The supervisors enlisted the support of Manteca and Ripon to back their bid not to divide San Joaquin County into two state senate districts and to keep the splits with Congress and Assembly seat redistricting at a minimal.
The supervisors’ argument had merit. It made no sense dividing San Joaquin County when it could essentially qualify as a standalone state senate district based on population. At the same time they thought it was pure insanity that you’d toss East Bay cities like Pleasanton, Livermore, and Morgan Hill into the same Congressional District as San Joaquin County. The Altamont Pass is more than a geographic division. It is a major cultural and economic division as well. You might as well as have tossed parts of Hawaii and Alaska into the same congressional district.
They then turn around and give Manteca the Berlin treatment for another 10 years even though they could easily have included the entire city in the same supervisorial district. They also did something that mirrors the bizarre lumping of San Joaquin County and East Bay in the same district by tossing Ripon into the Lodi supervisor’s district.
The supervisors’ remapping is self-serving at best.
The bulk of the growth was in the South County cities of Tracy, Manteca, Ripon, and Manteca. Yet everything was done to protect the status quo of four sitting supervisors - three in Stockton and one in Lodi. Why else do you think 16,000 Ripon residents were lumped in with Lodi?

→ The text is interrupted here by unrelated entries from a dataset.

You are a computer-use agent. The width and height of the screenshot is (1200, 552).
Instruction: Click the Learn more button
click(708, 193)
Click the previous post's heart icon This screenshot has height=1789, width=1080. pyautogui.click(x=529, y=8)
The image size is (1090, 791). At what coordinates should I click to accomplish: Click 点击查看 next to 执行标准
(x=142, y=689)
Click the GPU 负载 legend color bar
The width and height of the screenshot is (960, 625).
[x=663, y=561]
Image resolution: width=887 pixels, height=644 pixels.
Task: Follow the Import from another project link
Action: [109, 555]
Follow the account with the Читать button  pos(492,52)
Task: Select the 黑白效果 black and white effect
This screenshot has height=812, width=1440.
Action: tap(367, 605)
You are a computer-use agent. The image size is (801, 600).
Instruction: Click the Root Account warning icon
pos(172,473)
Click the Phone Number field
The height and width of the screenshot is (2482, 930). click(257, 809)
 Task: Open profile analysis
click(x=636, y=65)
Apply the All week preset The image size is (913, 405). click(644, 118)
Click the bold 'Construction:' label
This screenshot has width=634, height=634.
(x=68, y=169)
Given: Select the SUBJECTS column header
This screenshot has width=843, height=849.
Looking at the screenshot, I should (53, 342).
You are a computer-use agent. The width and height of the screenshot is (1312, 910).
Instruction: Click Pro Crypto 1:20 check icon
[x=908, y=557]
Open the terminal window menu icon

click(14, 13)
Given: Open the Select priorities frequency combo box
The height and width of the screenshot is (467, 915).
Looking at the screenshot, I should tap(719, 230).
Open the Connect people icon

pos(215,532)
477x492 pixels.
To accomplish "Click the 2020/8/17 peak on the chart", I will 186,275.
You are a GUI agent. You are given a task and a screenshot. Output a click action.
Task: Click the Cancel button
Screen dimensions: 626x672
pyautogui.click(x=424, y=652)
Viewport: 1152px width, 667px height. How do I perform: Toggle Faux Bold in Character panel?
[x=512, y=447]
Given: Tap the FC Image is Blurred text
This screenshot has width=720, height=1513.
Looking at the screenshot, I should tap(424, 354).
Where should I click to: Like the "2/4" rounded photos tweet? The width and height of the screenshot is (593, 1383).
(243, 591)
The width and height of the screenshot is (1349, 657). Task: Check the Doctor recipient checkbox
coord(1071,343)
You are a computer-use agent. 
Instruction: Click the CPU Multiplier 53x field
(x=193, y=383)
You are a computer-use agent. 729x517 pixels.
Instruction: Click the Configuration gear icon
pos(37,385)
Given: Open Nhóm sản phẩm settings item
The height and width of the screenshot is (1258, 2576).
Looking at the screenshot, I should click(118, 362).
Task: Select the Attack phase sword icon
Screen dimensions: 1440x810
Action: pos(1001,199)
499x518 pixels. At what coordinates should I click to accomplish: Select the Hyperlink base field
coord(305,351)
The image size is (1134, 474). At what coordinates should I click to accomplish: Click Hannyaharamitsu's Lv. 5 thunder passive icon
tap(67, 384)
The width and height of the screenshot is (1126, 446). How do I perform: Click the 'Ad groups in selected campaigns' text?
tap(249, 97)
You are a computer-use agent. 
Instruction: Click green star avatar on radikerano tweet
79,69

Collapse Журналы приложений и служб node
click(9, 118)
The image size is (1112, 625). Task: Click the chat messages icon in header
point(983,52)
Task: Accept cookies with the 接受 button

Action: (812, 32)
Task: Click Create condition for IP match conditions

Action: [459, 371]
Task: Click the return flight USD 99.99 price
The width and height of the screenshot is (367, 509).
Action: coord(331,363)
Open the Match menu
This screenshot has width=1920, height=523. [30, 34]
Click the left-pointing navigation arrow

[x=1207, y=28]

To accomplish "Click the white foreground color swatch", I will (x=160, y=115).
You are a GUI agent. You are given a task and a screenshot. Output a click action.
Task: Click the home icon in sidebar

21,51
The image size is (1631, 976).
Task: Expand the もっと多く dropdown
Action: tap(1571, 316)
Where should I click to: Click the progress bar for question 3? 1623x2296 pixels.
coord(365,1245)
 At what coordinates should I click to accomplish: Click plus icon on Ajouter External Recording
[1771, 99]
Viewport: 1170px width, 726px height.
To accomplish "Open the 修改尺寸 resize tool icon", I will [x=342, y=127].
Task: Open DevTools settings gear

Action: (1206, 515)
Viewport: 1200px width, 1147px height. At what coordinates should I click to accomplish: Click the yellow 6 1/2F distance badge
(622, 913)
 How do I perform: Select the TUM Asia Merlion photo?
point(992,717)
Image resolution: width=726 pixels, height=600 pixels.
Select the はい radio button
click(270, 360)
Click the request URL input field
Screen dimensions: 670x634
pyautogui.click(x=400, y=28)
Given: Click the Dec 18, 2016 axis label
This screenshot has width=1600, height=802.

It was so Lodi’s power and voice on the Board of Supervisors wouldn’t be eroded by making districts reflect the growing population of the South County.
And in case any upset supervisor is concerned, the one man, one vote ruling triggered in part by events in Selma ultimately targeted such redistricting strategies that work to dilute the voice of people.
It is a sad day when a supervisor openly says at a public meeting that he’s worried about losing “my people” in reference to the people who elected him.
In other words, the redistricting was all about protecting the seats of incumbents - specifically those in Stockton - than it was about being fair and equitable.
That is why the time has come to take redistricting out of the hands of the self-serving supervisors and put it in the hands of a citizens committee as other counties have done.
A citizens committee may very well have kept Manteca divided but it is doubtful they would have tossed Ripon in with Lodi.
The more logical thing would have been to shift district lines within Stockton and push part of that city into the Lodi district.
That, of course, would disrupt the personal fiefdoms in San Joaquin County that at least four of the supervisors seem to believe they have the right to create for themsleves.
The real danger to San Joaquin County is long-range. The vast majority of the growth in the next 20 or so years will be in the South County. Instead of working to bring everyone together, the current supervisors are setting the stage for a power struggle down the road that wil simply deepen the perceived and actual rifts between the South County and Stockton.
That is certainly is how their actions are being read by a number of folks who - from the perspective of one supervisor - are not “my people.”